Elle. — Alors, c’est décidé, vous partez demain matin en auto pour Dieppe ?

Lui. — À neuf heures.

Elle. — Par Rouen ?

Lui. — Par Pontoise.

Elle. — Et vous arriverez ?

Lui. — Vers sept heures du soir.

Elle. — Comment ! dix heures pour un trajet si court ! Et avec votre vingt-quatre chevaux | L’année dernière, j’ai mis cinq heures avec une quatorze-vingt.

Lui. — C’est que l’automobile est pour vous, comme pour tout le monde d’ailleurs, un moyen de locomotion, un chemin de fer individuel.

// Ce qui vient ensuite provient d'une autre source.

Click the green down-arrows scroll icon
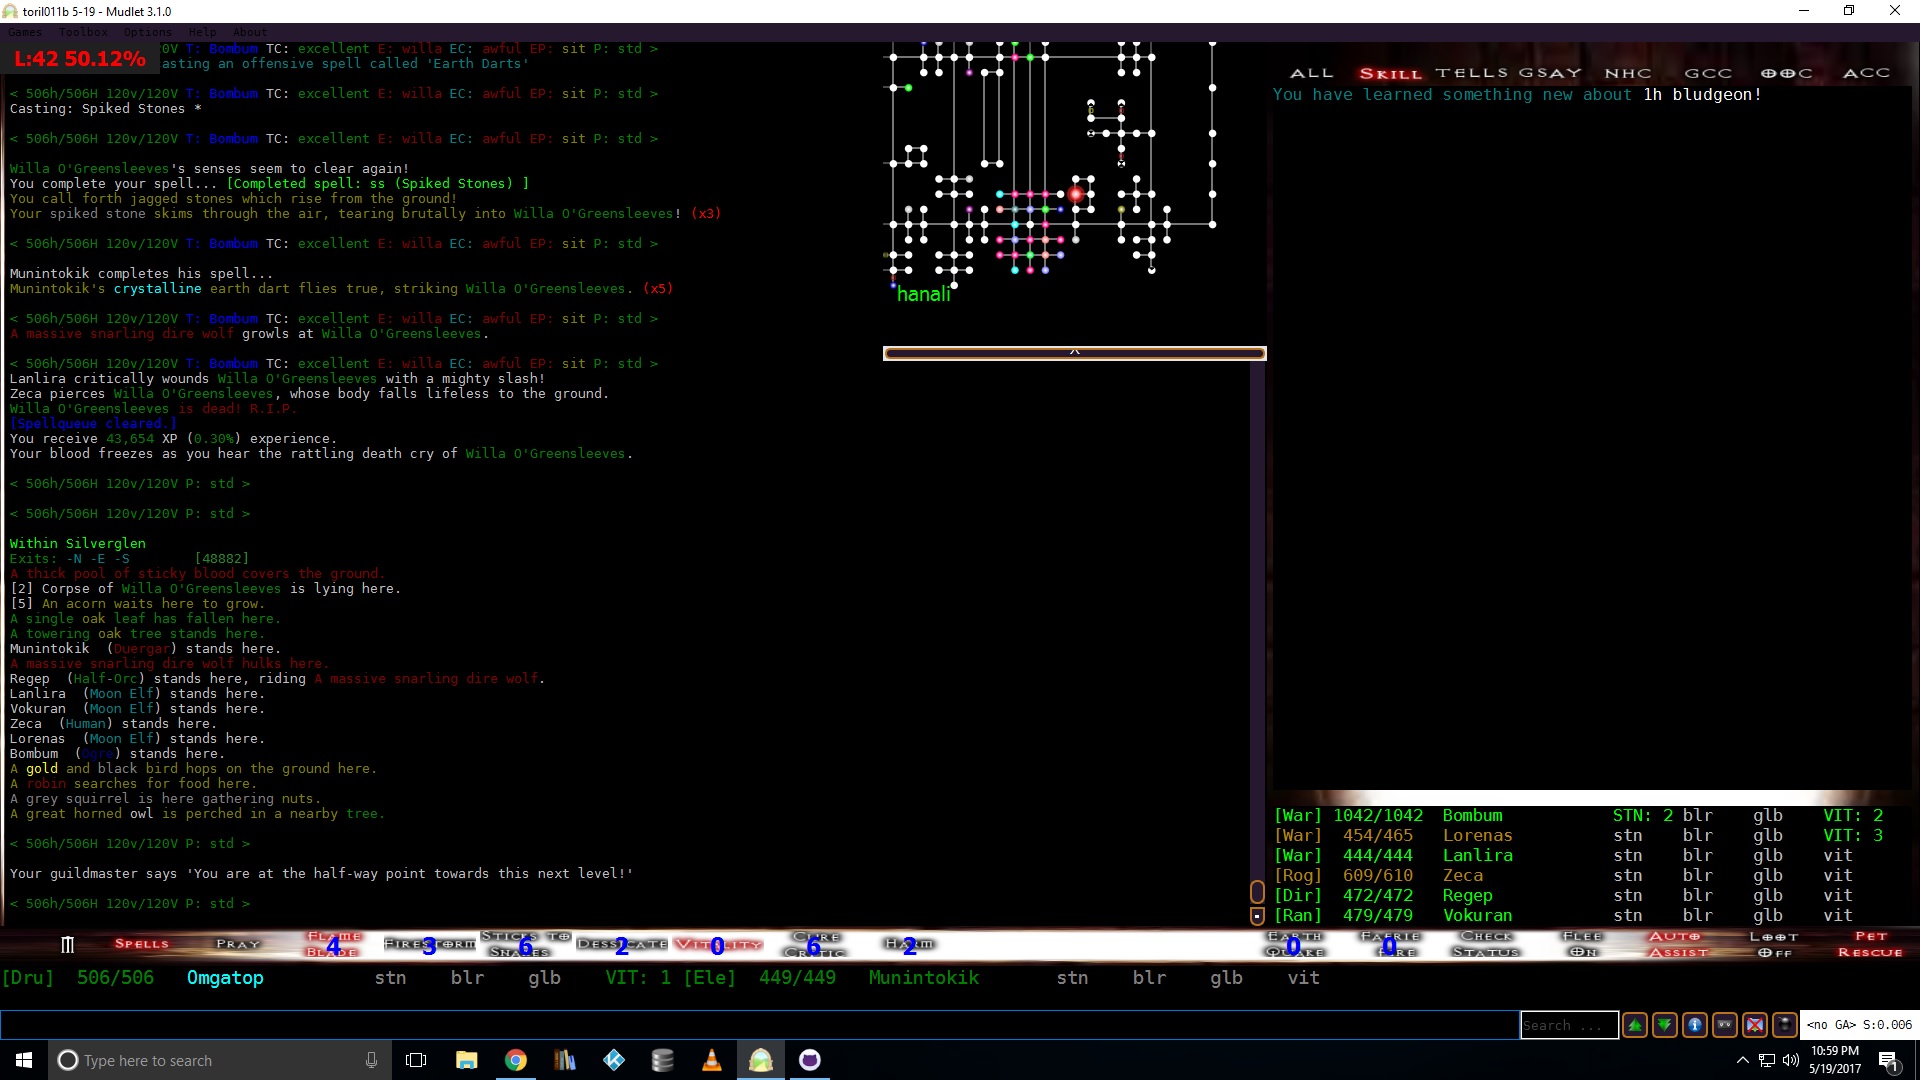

Étant donné, le point À et le point B, aller du point A au point B dans le plus petit espace de temps possible… et par la route la plus banale.

Elle. — Que faites-vous donc, vous ?

Lui. — Moi ? Je m’arrête. Entre le point A et le point B, il y a toujours des points qui valent la peine qu’on s’y arrête.

Elle. — Je ne vois pourtant, entre Paris et Dieppe, ni grotte, ni précipice, ni chaîne de montagnes, ni cascade bouillonnante.

Lui. — Et les petites villes ? Sachez ceci : il n’y a pas une seule route en France au bord de laquelle ne repose, de dix lieues en dix lieues, quelqu’une de ces vieilles petites villes charmantes et passionnantes où il est si bon de se promener un instant, ne fût-ce qu’une heure. Toutes, elles offrent quelque chose à notre admiration, un portail d’église, un donjon en ruines, l’ombre d’un jardin séculaire. Toutes elles ont un parfum spécial et suranné qu’il est délicieux de respirer.